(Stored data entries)
* * * *

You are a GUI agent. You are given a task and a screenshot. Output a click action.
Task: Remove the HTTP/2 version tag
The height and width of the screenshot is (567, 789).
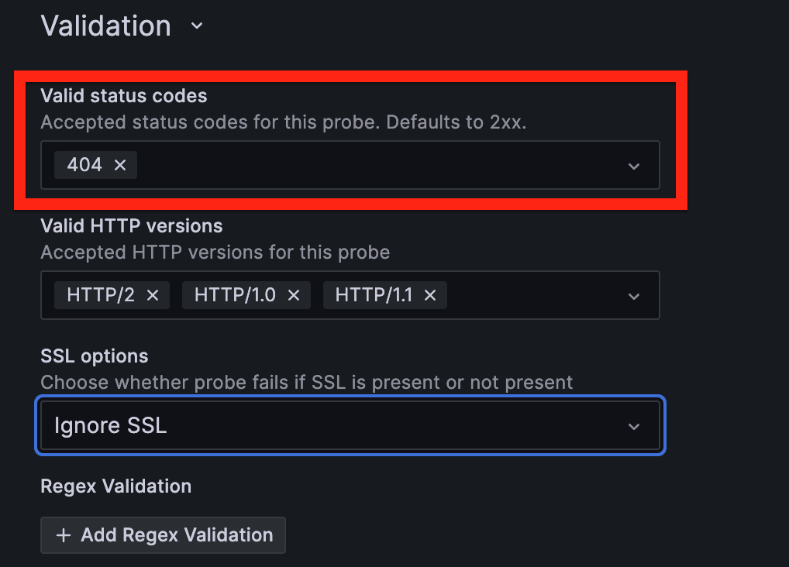click(x=152, y=295)
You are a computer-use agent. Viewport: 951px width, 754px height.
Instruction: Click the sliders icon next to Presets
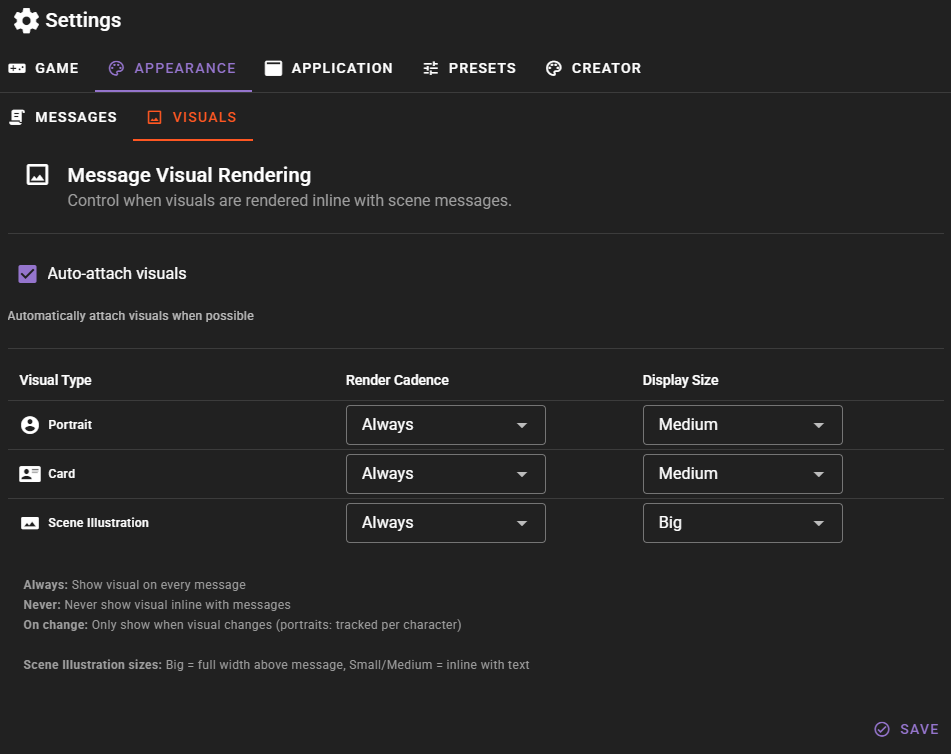pos(431,68)
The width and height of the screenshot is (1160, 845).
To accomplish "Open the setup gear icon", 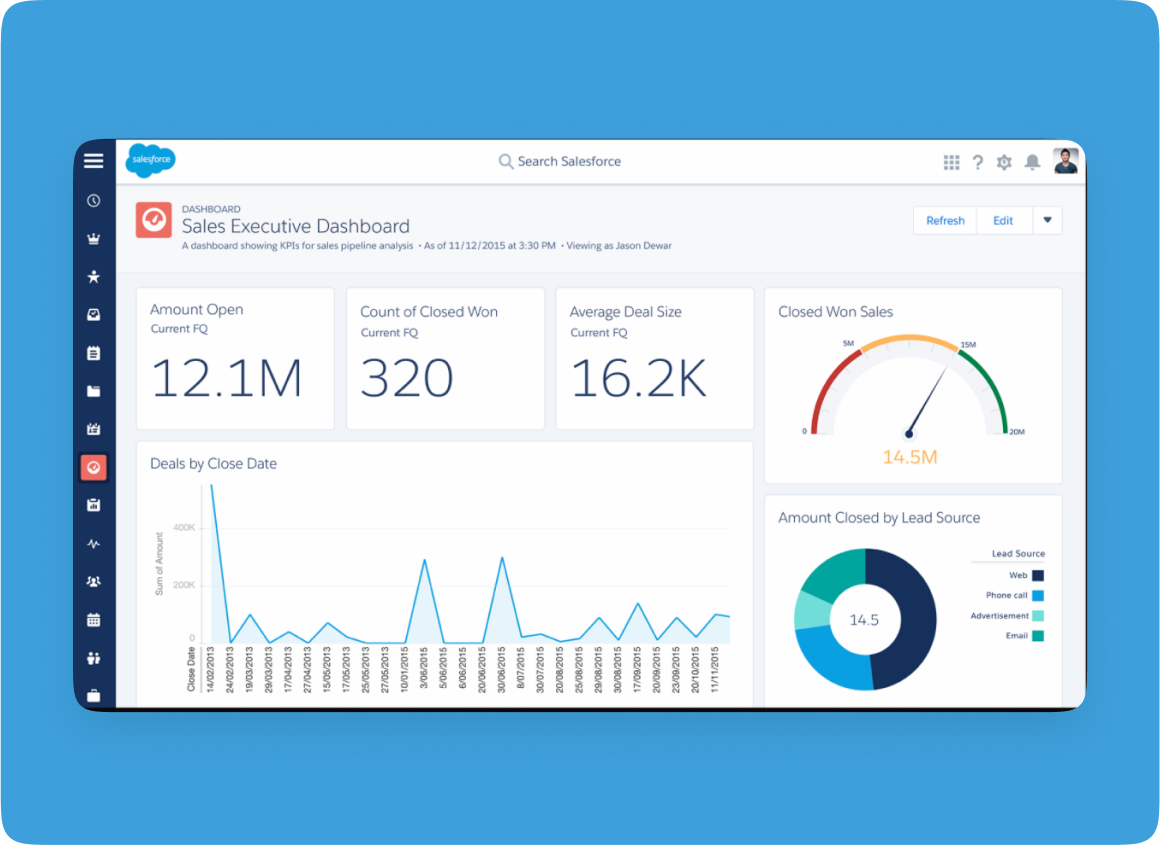I will (x=1004, y=162).
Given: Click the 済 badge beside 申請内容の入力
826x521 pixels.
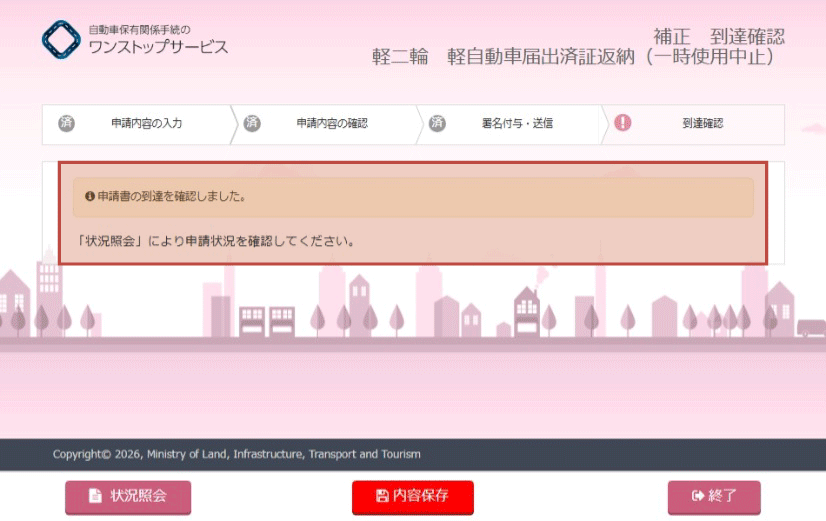Looking at the screenshot, I should [x=66, y=123].
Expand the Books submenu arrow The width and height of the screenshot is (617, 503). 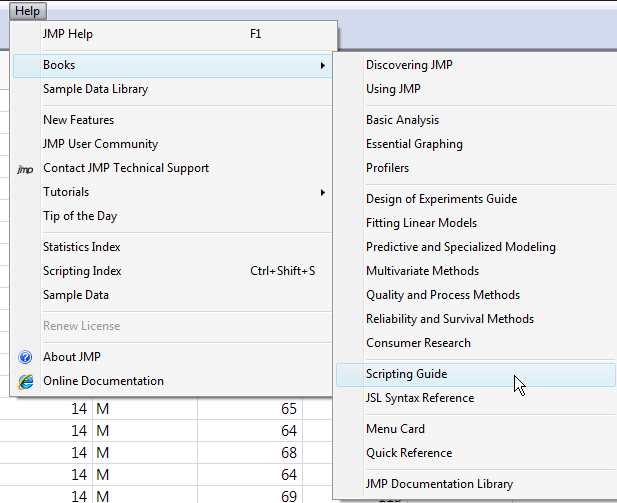coord(322,66)
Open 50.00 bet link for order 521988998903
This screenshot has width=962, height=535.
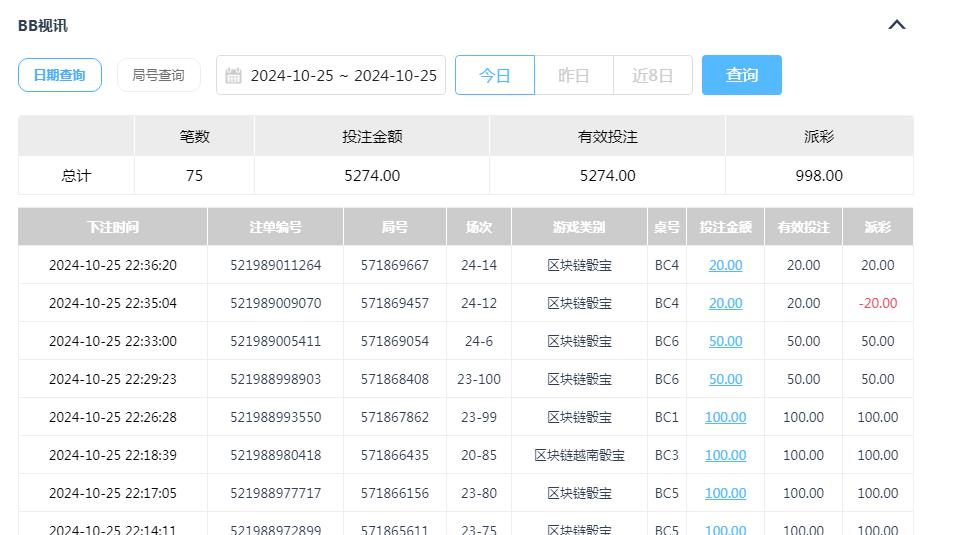725,379
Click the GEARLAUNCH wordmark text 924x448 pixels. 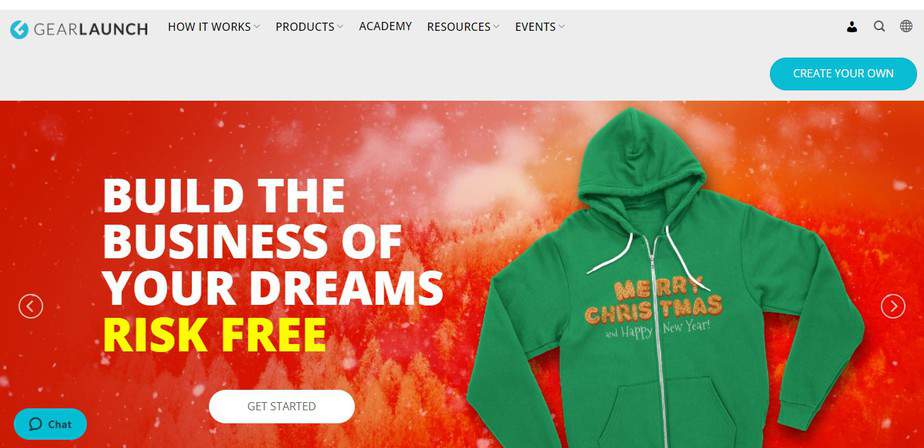point(91,29)
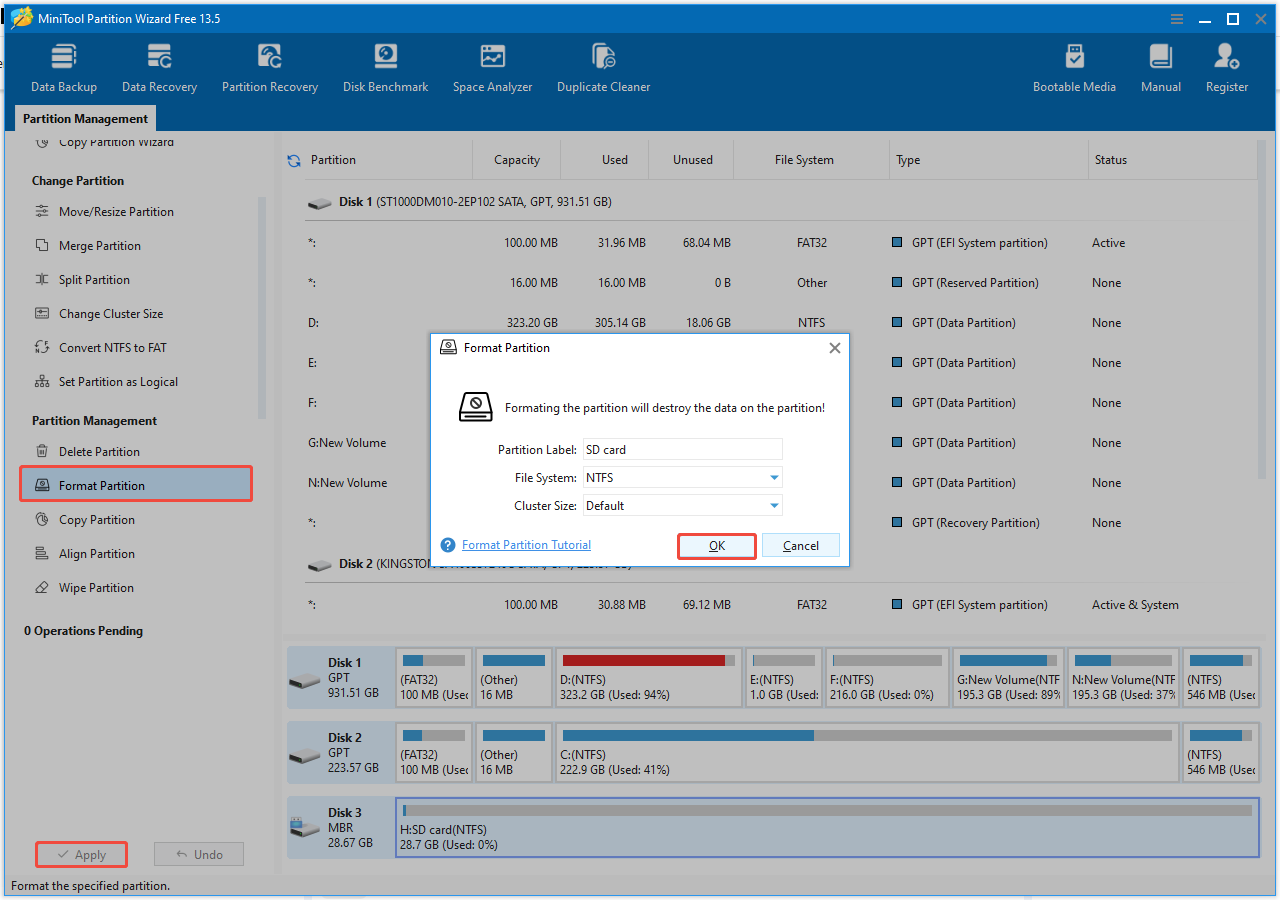This screenshot has height=900, width=1280.
Task: Start Partition Recovery
Action: click(x=269, y=65)
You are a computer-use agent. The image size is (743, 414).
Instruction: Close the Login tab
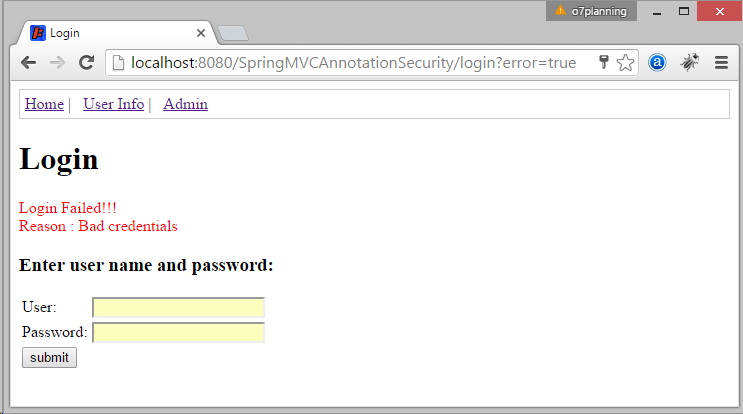[201, 33]
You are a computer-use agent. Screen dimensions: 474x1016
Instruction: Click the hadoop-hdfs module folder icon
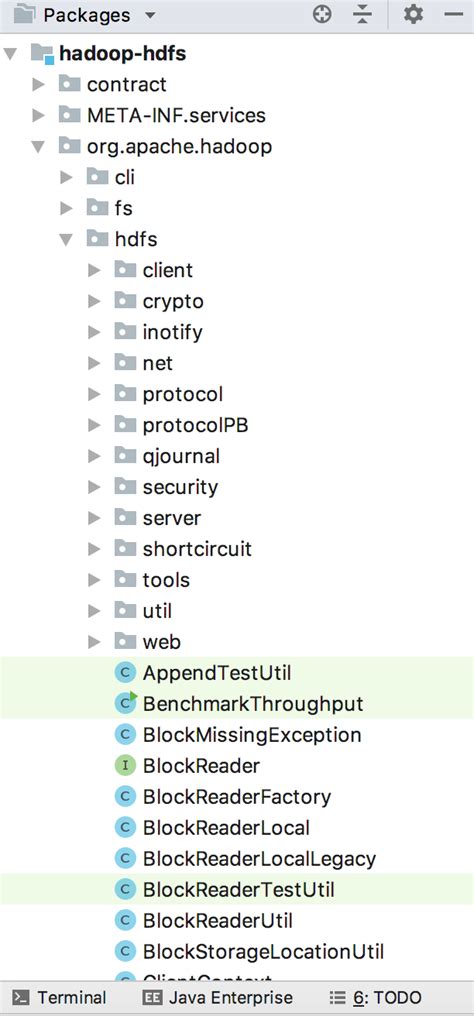[42, 54]
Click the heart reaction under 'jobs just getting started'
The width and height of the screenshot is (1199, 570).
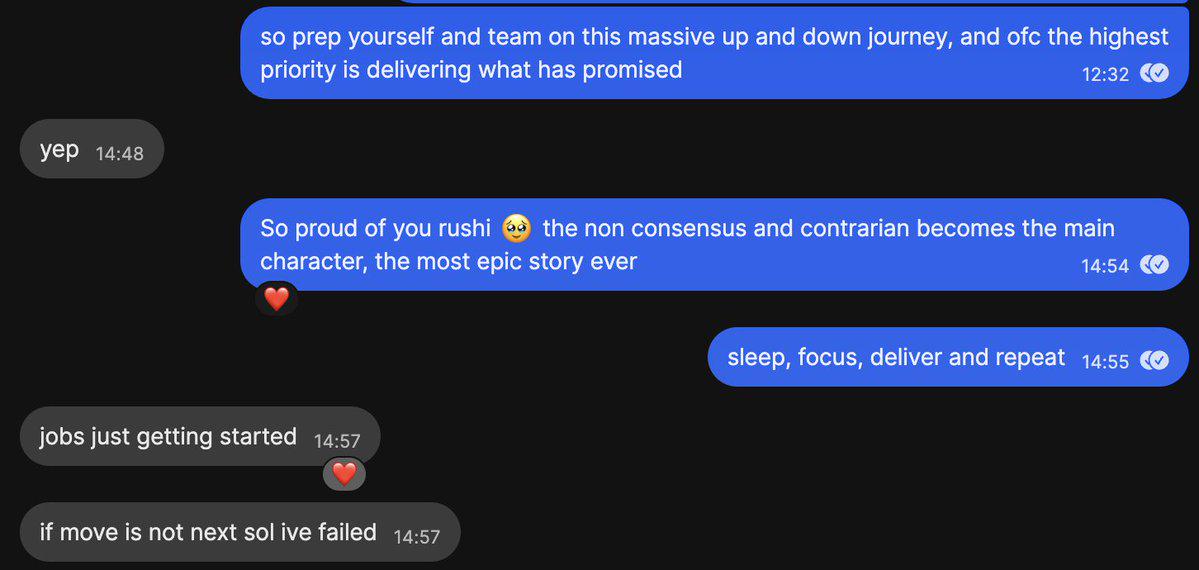coord(344,474)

* * * *

**To do:** Your answer should be a single number: how many lines in the data above include "computer"?

**Solution to this task:** 3